## Thursday, May 17, 2012

### Power towers problem: a testcase

Here's the first tough testcase for the problem I've talked about in http://petr-mitrichev.blogspot.com/2012/05/world-finals-day-2-upe-dinner.html:

54^8^35^4
19^55^92^3

1. The key is that (a^b) ^c equals a^(b*c). Next, you have to figure x s.t. 19^x=54, and you work from there.
Cute problem, but doesn't seem THAT hard...

1. I encourage you to try to write a solution, I promise you will find that it's not THAT easy :)

2. I can solve this one on a paper with a help of calculator.

3. Alexey SergushichevMay 10, 2013 at 1:35 PM

The first is bigger? Paper and calculator too. Looks like a rather easy one. It's interesting, that the first number doesn't actually matter, unless it's very close to 1.

4. Yes.

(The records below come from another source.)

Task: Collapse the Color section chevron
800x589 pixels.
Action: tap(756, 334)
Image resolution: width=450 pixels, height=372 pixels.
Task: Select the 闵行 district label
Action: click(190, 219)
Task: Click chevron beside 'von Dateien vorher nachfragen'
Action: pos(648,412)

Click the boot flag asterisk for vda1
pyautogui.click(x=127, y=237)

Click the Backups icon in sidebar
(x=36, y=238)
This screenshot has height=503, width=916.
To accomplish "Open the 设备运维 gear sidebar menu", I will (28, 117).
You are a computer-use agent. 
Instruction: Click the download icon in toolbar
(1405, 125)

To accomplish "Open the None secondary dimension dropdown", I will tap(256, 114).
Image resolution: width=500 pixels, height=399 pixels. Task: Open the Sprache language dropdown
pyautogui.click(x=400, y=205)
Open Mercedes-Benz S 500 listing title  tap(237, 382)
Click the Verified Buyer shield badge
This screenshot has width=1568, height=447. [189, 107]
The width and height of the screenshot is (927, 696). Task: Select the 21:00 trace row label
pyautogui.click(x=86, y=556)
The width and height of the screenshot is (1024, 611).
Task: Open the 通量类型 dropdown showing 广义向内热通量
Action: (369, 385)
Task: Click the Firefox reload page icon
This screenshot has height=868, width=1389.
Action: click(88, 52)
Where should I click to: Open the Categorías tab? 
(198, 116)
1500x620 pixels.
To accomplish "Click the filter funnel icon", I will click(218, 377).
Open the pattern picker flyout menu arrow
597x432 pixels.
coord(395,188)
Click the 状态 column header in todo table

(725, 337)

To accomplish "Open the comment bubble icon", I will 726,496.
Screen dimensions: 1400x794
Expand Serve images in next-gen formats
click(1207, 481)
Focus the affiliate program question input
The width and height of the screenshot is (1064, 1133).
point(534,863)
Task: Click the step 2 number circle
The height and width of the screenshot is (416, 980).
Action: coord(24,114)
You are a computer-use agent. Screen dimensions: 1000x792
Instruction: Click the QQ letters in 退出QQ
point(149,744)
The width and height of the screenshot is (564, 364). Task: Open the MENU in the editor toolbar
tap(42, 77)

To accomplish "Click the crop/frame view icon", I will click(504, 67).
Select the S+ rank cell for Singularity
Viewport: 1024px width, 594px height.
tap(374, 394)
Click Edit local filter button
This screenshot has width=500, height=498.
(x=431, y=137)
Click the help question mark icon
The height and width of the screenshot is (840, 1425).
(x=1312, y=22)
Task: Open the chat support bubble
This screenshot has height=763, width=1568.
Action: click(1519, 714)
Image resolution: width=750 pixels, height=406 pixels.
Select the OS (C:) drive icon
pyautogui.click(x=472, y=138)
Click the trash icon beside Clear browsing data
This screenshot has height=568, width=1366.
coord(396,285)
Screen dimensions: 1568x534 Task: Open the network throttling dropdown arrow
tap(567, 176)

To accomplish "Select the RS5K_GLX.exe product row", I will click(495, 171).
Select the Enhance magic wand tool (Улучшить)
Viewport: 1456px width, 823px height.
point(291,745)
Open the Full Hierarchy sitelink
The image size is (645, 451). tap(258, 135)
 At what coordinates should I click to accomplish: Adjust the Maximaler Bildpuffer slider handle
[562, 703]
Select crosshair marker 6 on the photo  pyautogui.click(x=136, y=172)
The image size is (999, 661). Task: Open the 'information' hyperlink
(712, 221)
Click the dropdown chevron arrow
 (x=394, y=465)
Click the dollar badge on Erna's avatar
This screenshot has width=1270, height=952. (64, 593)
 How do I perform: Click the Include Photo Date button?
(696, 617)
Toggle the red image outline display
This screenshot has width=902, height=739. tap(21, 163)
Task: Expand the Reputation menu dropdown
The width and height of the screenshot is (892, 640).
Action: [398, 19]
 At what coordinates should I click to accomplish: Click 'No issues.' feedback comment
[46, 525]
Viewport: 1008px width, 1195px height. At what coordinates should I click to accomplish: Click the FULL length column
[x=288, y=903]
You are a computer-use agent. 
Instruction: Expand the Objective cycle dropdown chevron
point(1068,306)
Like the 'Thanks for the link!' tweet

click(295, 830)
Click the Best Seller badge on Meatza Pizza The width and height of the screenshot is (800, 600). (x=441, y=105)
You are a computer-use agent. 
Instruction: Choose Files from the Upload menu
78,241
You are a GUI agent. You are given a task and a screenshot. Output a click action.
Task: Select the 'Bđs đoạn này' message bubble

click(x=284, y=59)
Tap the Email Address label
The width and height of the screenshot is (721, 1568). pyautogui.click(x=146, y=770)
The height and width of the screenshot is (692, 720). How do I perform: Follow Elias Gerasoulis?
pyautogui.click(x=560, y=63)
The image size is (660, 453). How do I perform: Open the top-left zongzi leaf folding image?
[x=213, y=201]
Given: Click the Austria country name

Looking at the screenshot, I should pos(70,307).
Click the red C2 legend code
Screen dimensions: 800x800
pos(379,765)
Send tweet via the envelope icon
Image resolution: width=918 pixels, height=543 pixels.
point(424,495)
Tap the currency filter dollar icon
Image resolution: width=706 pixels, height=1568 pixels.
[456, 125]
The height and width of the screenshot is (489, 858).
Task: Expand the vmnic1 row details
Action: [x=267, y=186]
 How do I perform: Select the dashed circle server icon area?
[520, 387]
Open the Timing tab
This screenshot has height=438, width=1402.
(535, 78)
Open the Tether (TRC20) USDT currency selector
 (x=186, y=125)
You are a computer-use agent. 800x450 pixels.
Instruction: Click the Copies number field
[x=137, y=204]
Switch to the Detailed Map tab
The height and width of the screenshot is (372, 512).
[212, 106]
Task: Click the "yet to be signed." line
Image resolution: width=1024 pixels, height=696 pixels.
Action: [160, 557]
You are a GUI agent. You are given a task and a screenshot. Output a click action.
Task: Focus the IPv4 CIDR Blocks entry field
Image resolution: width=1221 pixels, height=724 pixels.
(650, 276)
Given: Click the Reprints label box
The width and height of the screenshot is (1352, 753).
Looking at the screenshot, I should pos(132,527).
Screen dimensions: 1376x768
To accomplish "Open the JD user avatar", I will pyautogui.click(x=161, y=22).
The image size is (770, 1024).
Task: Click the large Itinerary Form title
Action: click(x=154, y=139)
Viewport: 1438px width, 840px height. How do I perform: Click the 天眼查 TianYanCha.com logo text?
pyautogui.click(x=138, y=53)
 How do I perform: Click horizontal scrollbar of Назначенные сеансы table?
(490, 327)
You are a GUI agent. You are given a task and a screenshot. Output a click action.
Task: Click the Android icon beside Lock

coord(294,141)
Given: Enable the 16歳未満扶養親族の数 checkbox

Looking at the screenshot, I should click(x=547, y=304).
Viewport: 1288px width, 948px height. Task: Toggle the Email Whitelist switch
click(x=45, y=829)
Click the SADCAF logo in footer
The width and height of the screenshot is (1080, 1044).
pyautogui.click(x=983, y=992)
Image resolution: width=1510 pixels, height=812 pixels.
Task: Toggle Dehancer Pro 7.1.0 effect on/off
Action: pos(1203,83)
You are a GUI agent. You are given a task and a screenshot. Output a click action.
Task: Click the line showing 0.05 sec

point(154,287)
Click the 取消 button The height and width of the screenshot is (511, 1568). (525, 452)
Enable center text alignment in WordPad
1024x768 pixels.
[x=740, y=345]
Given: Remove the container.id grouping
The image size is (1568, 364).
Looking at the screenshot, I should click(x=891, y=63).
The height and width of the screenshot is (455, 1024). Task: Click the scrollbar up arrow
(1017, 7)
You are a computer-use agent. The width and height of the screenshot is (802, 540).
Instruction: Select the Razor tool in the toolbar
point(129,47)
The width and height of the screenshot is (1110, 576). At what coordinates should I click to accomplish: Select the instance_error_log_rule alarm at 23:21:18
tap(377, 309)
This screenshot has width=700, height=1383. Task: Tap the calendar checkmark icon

It seems that the closest different towers by ratio under those constraints are:

75^2^5=1004524257206332858195774182519244277500547468662261962890625
and
7^71=1004525211269079039999221534496697502180541686174722466474743

5. Yes, the first is bigger, but it would be smaller if we replace 54 by 53.

The point of this case is not to solve it on paper, but rather to verify your program that solves the general case.

6. My solution said that first is greater than second.

7. But my solution have known bug with
7^8^3^7^2
5^2^9^5^2

It fails to compare 8^3^7^2 == 2^9^5^2.

8. When replacing the 54 with 53 in comparing
54^8^35^4 with

19^55^92^3 ==>
53^8^35^4 remains bigger ^o)

9. What if we read each power tower as an amount?
54^8^35^4 = 548,354

19^55^92^3= 1,955,923
Just a simple comparison shows right away 2nd power tower is bigger.

I tried with some other examples in the post replies, just visually looking at each as above gives out the answer rightaway.
Attached C# code as solution. Maybe Mitrichev has some better method ...

10. I wonder, how to find the closest to 1 ratio of two towers with given lengths and elements constraints, with the exception of 1 itself, of course?